In this article we explain the process of divorce in simple terms.
Today in Australia a court does not consider why the marriage ended. The only ground for divorce is that the marriage has broken down irretrievably. That is, there is no reasonable likelihood that the parties will get back together.
To be eligible to file an application for divorce, the parties must have been separated for at least 12 months.
If the parties separated but remained living under the same roof for any period of time (or are currently living under the one roof), there are further requirements that the Court will consider. You will need to provide additional evidence to prove that there has been a change in the marriage.
Married less than 2 years?
Parties married less than two years who want to divorce must attend counselling with a family counsellor or nominated counsellor to discuss the possibility of reconciliation with their spouse before applying for a divorce. A copy of the counselling certificate will need to be filed with the application.
Applying for a divorce
To apply for a divorce the parties must first satisfy the court that they have a valid marriage. A marriage certificate, with a sworn translation into English (if necessary) is needed. If no marriage certificate is available, the court may require the applicant to provide some alternate evidence of the marriage prior to granting divorce.
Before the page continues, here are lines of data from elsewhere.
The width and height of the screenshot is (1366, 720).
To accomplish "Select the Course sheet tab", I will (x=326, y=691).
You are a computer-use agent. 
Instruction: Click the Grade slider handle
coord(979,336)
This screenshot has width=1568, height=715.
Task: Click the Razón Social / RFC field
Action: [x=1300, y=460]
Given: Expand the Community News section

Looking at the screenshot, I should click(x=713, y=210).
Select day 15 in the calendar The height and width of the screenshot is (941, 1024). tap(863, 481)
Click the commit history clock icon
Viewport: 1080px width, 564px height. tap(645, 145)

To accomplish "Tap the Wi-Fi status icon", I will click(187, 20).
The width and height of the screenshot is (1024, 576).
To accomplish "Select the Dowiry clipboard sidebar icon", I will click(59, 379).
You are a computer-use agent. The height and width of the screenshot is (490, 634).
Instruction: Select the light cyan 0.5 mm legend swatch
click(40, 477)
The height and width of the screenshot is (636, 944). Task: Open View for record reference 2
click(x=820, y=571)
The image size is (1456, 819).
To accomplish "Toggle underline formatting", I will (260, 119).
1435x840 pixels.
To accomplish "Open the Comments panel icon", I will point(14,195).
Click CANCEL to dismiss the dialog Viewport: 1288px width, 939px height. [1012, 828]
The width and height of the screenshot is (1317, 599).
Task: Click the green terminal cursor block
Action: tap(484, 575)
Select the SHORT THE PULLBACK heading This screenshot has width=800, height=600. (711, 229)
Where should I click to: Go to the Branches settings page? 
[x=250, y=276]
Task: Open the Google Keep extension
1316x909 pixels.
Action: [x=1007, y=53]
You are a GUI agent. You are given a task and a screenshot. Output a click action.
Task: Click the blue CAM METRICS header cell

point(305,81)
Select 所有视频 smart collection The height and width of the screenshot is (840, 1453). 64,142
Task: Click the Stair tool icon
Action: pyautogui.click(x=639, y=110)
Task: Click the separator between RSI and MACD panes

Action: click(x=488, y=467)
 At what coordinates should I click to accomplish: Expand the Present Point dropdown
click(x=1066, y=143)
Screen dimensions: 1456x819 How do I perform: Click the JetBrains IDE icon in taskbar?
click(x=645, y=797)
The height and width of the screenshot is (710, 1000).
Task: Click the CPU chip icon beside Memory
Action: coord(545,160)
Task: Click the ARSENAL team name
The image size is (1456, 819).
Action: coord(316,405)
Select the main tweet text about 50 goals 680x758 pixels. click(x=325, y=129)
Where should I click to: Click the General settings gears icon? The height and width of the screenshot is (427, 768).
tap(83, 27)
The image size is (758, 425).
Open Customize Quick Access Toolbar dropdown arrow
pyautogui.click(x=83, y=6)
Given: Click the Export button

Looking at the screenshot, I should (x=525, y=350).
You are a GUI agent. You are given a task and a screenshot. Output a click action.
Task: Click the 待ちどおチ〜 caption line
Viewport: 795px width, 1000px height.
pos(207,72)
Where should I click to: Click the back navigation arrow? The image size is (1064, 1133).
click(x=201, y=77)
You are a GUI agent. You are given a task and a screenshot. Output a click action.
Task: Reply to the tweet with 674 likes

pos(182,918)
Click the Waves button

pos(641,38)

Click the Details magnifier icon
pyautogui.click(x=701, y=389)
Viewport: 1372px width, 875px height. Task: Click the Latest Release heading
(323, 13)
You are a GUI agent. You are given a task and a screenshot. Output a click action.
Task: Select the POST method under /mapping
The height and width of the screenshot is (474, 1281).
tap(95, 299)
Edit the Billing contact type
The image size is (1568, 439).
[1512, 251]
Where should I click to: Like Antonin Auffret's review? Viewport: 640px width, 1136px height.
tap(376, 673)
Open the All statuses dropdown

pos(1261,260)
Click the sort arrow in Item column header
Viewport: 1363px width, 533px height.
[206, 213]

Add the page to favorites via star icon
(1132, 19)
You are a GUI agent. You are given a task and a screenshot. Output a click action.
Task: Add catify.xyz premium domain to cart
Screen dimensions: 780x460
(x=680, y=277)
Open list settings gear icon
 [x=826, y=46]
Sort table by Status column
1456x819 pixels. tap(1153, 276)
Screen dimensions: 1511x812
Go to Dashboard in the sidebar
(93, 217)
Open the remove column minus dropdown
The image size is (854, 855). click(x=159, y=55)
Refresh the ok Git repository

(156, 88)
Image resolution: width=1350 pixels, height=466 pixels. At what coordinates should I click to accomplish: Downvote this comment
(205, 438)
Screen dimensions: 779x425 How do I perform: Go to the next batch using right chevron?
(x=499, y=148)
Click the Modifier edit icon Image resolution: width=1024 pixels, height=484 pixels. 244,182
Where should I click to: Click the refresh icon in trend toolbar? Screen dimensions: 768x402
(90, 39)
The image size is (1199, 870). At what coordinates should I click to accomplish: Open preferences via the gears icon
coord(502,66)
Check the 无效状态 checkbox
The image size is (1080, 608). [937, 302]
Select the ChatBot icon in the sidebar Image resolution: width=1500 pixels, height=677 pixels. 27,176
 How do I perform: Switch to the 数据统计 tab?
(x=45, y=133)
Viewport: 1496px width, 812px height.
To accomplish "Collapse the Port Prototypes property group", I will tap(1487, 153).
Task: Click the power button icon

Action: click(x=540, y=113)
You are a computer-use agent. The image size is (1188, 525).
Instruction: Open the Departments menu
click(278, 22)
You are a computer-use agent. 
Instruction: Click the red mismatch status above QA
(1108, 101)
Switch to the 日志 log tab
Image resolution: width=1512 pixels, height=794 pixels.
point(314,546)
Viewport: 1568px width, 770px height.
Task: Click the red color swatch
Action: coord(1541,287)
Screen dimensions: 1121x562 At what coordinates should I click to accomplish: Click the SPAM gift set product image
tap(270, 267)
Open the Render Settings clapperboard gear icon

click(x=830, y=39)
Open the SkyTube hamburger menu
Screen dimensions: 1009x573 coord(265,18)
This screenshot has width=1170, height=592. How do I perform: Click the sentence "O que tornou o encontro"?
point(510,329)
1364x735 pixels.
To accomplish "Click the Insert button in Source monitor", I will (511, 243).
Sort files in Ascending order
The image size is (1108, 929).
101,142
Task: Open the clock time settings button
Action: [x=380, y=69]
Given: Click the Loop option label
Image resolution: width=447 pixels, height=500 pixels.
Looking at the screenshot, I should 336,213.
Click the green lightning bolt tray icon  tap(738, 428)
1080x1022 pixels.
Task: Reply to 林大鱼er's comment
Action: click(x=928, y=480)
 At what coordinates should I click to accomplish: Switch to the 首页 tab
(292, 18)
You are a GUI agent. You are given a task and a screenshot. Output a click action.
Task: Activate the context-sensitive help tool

A person can apply for a divorce in Australia if either party regards Australia as their home and intends to live in Australia indefinitely, or they are an Australian citizen by birth, descent or by grant of Australian citizenship, or ordinarily live in Australia and have done so for 12 months immediately before filing for divorce.
Proper arrangements for any children of the marriage
The court will not grant a divorce in Australia unless it is satisfied that appropriate arrangements for any children are in place. That does not mean those arrangements are formal, nor does it mean that there is no dispute, but rather that at the time of the divorce hearing, the children are being appropriately cared and provided for.
The divorce hearing
As mentioned above the only ground for divorce is that the marriage has broken down irretrievably and there is no reasonable likelihood that the parties resuming married life.
There are circumstances where the parties do not need to attend Court. The party applying for a divorce must attend the divorce hearing where they made the Application for divorce themselves and/or where they have children who are under 18 years of age.
If the parties do not have children under 18, or if they made a joint Application for divorce, they can both choose not to attend your divorce hearing.
A party can only oppose the divorce where there is a dispute about whether the parties have been separated for 12 months, or the Court does not have jurisdiction.
Divorce hearings are generally quite brief and are usually conducted by a Registrar of the Court. The Registrar may ask the applicant questions about the information in Application or about the service of the Application on the other party.
Where young children are involved, the Registrar may ask about arrangements for the children, such as which parent they live with, how often they spend time with the other parent and how they are financially supported.
If the Registrar is satisfied that the grounds for divorce have been established and that the Application has been properly served on the other party (if your Application was not made jointly), the Court will grant the divorce.
The divorce order will become final one month and one day from the date of the hearing, at which time a Divorce Order will be sent to you and your former spouse (if they have provided their address).
It is important to note that the granting of a divorce does not decide issues about property and maintenance or parenting arrangements for the children.
If parties want to make arrangements about these issues they can make an agreement with their spouse and file it with a court, or seek orders from a court if they cannot reach an agreement.
If you want to apply for maintenance for yourself or a division of property, you must file a separate application within 12 months of the date the divorce becomes final. Otherwise, you will need the Court’s permission to apply.
For people wanting to remarry they should not plan to remarry until the divorce order is finalised. In most cases, this is one month and one day after the divorce hearing. But do not assume the divorce will be granted at the first court hearing as there may be additional evidence required.
You may, however, complete and lodge a Notice of Intended Marriage with an authorised celebrant before the divorce order is finalised. You must lodge the Notice with an authorised marriage celebrant at least one month before the date the marriage is solemnised, The authorised celebrant must sight a copy of the divorce order before the wedding can take place.
How much does it cost?
The current filing fee for an application for divorce is $865.00.